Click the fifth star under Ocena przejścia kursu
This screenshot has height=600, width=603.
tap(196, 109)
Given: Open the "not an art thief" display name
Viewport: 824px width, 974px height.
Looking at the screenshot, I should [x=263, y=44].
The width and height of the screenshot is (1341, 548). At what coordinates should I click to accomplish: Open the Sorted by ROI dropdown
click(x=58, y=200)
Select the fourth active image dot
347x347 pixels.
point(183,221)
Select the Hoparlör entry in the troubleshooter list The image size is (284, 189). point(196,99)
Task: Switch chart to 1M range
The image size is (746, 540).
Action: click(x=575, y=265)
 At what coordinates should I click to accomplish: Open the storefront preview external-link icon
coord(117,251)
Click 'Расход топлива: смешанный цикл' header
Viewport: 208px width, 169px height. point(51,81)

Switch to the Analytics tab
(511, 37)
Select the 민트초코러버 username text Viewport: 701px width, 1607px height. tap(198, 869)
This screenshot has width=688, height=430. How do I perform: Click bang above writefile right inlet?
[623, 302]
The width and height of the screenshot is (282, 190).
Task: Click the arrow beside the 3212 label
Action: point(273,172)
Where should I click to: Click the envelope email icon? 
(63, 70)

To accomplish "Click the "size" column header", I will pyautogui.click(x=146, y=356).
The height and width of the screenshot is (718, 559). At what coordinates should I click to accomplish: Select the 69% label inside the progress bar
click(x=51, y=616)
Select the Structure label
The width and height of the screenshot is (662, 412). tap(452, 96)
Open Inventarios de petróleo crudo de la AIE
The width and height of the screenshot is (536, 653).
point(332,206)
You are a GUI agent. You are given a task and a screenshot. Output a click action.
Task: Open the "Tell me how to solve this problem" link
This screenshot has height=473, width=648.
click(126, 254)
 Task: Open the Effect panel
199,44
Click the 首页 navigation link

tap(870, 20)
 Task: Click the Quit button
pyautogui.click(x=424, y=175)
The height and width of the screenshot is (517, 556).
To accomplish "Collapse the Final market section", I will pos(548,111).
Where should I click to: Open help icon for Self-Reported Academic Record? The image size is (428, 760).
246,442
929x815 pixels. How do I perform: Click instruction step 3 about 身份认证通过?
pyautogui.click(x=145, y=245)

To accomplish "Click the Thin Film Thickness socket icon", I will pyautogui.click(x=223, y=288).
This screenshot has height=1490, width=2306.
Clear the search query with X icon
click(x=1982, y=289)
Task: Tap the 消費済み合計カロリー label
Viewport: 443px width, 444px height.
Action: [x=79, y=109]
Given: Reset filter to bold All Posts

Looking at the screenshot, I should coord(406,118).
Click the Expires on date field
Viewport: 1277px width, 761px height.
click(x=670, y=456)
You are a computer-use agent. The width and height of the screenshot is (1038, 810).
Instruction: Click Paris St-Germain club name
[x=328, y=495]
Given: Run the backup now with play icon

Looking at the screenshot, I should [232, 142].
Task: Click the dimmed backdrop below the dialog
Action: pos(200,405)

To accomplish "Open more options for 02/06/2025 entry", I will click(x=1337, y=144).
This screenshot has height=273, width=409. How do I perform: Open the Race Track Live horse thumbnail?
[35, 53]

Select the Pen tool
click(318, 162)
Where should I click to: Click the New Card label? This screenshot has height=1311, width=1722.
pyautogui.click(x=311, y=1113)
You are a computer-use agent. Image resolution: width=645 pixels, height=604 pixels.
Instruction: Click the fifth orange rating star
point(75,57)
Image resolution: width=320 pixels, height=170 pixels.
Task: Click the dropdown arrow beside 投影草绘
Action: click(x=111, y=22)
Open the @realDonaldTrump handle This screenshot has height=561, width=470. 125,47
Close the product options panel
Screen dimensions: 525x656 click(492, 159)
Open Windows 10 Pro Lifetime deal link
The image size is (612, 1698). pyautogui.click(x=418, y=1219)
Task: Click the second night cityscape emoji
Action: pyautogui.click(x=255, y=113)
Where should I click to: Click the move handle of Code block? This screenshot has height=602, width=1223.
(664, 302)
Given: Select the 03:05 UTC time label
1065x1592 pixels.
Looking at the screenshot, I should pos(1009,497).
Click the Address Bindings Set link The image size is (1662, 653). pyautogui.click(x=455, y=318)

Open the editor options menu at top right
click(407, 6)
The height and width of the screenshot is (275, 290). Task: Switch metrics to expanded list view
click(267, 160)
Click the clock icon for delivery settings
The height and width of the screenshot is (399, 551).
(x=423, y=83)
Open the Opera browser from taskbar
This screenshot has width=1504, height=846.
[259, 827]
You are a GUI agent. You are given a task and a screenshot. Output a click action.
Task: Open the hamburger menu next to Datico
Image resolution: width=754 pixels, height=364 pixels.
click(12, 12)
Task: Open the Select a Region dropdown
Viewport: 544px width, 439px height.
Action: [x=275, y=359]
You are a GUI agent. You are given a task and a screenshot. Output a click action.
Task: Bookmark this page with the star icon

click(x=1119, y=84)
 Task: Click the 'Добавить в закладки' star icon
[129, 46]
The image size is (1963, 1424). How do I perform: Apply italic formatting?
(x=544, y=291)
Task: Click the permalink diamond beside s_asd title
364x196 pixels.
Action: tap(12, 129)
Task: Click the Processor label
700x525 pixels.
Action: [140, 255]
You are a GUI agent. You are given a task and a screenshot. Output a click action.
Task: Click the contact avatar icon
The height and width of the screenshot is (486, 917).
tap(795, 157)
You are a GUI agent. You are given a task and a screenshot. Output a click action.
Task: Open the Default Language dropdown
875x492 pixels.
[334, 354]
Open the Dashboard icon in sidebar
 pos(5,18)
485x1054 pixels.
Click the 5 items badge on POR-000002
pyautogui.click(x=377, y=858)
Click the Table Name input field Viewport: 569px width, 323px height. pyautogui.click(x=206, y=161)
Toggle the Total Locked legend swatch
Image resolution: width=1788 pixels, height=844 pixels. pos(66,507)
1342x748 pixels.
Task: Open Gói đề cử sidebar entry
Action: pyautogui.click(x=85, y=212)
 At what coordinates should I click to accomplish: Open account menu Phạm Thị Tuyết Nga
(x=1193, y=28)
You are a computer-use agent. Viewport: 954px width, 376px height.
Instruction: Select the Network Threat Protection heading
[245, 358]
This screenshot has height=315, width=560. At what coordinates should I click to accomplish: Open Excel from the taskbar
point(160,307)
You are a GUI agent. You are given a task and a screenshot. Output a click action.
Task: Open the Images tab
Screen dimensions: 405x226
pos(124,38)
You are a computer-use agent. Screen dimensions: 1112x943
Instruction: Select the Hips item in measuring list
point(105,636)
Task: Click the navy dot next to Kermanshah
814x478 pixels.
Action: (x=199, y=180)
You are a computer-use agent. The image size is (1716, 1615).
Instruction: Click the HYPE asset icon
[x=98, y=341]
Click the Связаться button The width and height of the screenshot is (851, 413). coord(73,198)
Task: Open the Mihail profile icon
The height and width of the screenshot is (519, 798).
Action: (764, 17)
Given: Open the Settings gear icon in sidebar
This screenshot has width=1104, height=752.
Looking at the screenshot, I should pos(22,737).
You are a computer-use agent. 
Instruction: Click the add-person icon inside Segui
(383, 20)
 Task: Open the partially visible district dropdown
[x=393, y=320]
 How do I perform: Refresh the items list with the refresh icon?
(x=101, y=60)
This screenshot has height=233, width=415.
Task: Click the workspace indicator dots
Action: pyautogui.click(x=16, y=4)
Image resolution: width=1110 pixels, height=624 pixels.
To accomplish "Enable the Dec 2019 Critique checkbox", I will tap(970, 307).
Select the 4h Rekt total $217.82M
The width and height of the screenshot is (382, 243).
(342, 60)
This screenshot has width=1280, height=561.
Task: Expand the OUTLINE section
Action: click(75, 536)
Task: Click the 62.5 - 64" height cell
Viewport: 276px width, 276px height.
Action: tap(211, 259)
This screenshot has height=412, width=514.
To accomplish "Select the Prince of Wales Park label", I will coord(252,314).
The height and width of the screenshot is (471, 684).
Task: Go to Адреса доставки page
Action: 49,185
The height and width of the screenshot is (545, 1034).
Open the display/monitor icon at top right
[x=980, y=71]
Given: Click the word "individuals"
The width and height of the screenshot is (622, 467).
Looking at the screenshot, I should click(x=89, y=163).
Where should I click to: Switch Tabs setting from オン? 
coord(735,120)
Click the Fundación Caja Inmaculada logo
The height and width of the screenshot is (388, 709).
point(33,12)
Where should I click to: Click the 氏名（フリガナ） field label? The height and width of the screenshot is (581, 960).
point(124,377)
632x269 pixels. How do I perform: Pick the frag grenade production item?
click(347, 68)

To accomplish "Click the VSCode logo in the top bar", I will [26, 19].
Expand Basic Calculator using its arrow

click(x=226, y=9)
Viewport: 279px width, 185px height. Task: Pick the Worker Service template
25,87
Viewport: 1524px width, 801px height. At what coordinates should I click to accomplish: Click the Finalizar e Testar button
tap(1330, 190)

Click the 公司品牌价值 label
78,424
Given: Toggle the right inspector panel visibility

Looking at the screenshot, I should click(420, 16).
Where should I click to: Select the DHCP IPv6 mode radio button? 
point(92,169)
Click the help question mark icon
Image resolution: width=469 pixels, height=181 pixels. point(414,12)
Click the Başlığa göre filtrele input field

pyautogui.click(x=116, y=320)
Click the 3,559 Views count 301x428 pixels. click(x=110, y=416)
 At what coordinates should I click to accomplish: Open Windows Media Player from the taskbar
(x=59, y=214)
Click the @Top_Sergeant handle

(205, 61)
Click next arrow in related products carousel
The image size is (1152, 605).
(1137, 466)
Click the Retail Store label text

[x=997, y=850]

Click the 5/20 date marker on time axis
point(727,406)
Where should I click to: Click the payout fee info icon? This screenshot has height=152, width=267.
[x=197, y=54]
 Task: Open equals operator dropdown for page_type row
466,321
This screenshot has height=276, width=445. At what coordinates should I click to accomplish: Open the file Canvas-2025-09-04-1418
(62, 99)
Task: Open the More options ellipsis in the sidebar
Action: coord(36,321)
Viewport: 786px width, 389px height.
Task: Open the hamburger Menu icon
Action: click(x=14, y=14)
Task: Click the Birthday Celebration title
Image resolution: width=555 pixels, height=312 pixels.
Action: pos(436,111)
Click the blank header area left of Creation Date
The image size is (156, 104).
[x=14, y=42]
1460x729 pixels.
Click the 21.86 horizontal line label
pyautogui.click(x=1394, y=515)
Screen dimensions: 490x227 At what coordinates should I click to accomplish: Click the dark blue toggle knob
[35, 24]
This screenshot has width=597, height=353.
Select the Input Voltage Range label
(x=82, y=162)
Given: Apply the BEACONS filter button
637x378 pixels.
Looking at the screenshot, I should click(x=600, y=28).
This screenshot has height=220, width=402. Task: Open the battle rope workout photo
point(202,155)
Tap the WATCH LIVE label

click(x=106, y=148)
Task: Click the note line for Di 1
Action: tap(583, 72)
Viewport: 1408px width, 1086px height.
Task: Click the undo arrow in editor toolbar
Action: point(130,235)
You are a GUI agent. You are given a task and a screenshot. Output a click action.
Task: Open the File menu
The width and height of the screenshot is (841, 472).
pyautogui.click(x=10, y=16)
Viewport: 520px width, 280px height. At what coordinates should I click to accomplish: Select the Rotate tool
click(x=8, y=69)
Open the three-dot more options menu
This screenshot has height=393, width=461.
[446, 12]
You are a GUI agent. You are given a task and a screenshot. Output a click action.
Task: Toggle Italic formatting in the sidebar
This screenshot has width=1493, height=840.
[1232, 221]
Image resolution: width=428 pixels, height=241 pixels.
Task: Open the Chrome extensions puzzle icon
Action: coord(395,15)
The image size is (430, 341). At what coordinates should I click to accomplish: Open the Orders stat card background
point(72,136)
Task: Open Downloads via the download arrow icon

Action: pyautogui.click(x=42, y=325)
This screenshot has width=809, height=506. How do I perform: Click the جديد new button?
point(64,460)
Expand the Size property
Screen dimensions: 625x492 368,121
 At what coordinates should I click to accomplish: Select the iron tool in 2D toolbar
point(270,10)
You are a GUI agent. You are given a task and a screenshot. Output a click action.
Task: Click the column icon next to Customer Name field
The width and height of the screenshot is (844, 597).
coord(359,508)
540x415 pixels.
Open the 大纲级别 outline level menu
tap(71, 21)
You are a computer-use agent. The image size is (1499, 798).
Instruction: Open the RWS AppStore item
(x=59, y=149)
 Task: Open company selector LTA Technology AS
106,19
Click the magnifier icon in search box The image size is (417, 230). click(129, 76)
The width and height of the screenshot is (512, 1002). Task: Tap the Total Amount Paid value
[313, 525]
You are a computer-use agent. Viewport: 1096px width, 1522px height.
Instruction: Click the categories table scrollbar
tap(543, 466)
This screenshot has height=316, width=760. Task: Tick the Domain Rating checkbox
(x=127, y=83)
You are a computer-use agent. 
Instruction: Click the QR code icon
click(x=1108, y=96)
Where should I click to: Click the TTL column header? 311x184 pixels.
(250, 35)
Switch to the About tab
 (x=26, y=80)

▸ **THE REQUEST**
Recast the rows above, from the line with "Expand the Size property" through the end of the rows, as a JSON list of strings with one string per line, leaving out blank lines.

▸ **FULL ANSWER**
[
  "Expand the Size property",
  "Screen dimensions: 625x492 368,121",
  " At what coordinates should I click to accomplish: Select the iron tool in 2D toolbar",
  "point(270,10)",
  "You are a GUI agent. You are given a task and a screenshot. Output a click action.",
  "Task: Click the column icon next to Customer Name field",
  "The width and height of the screenshot is (844, 597).",
  "coord(359,508)",
  "540x415 pixels.",
  "Open the 大纲级别 outline level menu",
  "tap(71, 21)",
  "You are a computer-use agent. The image size is (1499, 798).",
  "Instruction: Open the RWS AppStore item",
  "(x=59, y=149)",
  " Task: Open company selector LTA Technology AS",
  "106,19",
  "Click the magnifier icon in search box The image size is (417, 230). click(129, 76)",
  "The width and height of the screenshot is (512, 1002). Task: Tap the Total Amount Paid value",
  "[313, 525]",
  "You are a computer-use agent. Viewport: 1096px width, 1522px height.",
  "Instruction: Click the categories table scrollbar",
  "tap(543, 466)",
  "This screenshot has height=316, width=760. Task: Tick the Domain Rating checkbox",
  "(x=127, y=83)",
  "You are a computer-use agent. ",
  "Instruction: Click the QR code icon",
  "click(x=1108, y=96)",
  "Where should I click to: Click the TTL column header? 311x184 pixels.",
  "(250, 35)",
  "Switch to the About tab",
  " (x=26, y=80)"
]